Useful Ways to Energize Your Meetings with Polls

Polls are one of the easiest ways to add energy and engagement to your meeting or training. They are also an excellent way to quickly gather information or opinions from any size group, and it takes less than a minute or two to execute.

Most meeting platforms have a built-in polling feature. If they don’t, you can check out some commonly used polling apps like Mentimeter, Kahoot!, and Polling Everywhere. These polling apps work well at in-person and hybrid meetings too, so long as everyone can see the facilitator’s screen for the results.

Here are five ways and examples to use polling during your online (or live) events:

Priming

Purpose: Get people ready to talk about a topic.

Example:  If your meeting objective is about how to improve your remote team meetings, you might ask:

How do you feel about our team meetings?

  1. They rock!
  2. Pretty good
  3. Just OK
  4. Ug, not another meeting!

Discovery

Purpose: Find out how people in the session think/feel about a topic or how much experience/knowledge they have with the topic.

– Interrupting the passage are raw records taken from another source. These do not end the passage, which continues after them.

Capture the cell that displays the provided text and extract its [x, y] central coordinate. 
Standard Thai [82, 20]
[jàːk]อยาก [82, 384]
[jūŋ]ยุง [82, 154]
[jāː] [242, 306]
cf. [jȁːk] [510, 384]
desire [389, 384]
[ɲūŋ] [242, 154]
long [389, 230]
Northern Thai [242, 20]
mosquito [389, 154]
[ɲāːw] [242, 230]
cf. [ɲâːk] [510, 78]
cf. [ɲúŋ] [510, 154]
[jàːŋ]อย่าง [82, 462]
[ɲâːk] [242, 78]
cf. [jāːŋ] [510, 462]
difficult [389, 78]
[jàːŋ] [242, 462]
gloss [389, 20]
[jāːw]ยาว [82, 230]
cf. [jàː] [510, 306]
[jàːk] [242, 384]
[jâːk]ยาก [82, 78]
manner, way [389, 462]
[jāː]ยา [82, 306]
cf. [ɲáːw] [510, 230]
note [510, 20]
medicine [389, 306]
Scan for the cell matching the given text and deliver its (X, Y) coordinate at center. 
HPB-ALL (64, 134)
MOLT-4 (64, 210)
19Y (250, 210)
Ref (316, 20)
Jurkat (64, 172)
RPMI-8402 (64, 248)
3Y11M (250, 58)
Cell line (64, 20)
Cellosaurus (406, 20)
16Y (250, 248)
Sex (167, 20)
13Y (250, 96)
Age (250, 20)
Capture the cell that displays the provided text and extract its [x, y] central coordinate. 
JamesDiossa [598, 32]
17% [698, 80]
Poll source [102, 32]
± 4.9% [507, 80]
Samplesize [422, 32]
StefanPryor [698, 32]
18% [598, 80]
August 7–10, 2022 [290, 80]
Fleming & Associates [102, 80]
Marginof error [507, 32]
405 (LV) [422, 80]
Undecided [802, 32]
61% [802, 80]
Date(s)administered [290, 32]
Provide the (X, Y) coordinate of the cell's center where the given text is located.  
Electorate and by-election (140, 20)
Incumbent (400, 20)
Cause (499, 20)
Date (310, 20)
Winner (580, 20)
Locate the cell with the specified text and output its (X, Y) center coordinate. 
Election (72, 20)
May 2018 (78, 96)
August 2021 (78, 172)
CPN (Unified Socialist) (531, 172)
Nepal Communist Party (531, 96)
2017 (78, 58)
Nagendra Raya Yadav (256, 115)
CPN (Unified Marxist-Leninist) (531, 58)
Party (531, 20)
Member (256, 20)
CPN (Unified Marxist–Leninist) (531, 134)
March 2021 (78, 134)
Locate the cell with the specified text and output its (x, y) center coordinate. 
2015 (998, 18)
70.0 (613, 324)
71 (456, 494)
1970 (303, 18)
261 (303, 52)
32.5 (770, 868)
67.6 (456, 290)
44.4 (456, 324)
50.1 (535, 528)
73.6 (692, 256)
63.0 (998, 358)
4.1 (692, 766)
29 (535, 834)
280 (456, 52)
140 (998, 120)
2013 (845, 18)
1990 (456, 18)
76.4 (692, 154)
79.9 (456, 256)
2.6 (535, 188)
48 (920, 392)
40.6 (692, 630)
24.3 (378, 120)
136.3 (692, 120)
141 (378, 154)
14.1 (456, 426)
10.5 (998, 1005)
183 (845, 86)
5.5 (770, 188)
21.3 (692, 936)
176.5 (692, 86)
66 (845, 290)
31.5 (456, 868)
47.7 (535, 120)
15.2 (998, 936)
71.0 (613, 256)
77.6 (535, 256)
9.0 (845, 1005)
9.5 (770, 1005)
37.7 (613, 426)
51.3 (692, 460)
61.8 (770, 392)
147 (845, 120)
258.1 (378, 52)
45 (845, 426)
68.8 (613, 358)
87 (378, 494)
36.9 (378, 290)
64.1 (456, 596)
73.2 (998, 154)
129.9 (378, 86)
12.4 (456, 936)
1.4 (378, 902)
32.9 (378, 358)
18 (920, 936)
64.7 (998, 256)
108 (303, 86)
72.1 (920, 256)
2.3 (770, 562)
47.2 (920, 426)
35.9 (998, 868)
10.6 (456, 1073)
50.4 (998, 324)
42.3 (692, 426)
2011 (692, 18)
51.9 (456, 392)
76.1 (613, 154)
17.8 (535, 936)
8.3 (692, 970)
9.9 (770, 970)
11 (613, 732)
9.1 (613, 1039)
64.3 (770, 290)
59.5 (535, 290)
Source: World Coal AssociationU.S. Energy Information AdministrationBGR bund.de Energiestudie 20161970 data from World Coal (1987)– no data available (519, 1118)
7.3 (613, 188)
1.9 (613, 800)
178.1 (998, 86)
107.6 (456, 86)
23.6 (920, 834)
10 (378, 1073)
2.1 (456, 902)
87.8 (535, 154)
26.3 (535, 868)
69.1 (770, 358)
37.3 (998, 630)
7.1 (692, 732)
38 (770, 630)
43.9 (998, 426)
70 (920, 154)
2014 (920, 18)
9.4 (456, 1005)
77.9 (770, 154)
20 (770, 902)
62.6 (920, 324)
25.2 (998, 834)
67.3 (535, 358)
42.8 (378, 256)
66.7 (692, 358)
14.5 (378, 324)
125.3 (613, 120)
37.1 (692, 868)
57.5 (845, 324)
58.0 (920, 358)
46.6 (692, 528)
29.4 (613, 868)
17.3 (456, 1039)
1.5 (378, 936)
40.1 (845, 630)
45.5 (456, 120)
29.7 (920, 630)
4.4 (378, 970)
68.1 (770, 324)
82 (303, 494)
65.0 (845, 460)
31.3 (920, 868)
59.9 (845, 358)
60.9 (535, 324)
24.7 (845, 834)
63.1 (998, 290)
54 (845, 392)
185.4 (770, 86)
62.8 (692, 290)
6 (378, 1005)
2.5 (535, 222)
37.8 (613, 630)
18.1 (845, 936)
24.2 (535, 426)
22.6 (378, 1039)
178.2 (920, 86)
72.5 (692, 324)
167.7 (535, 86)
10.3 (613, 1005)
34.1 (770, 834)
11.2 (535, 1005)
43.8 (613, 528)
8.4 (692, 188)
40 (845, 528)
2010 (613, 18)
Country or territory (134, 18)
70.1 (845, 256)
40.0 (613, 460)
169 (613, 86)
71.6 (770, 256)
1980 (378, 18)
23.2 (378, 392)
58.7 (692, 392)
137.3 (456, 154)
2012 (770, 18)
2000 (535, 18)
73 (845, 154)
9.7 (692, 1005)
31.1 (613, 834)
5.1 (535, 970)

Example:  If you are going to have a speaker talk about legislature and policy related to child labor, you might ask the question: 

How familiar are you with “X” policy?

  1. I have never heard of “X” policy.
  2. I know a little bit.
  3. I’m fairly familiar with it.
  4. I could write a book about “X” policy.

Voting

Purpose: Allow the group to vote on a topic to find out what people want to focus on. 

Example:  If your team is voting on who they want to speak at the annual team meeting, a voting poll might be:

Select your top two choices for our guest speaker:

  • Name of Person 1
  • Name of Person 2
  • Name of Person 3
  • Name of Person 4
  • Name of Person 5
  • Name of Person 6

Testing

Purpose: Check in to be sure the participants understood and remembered your key point.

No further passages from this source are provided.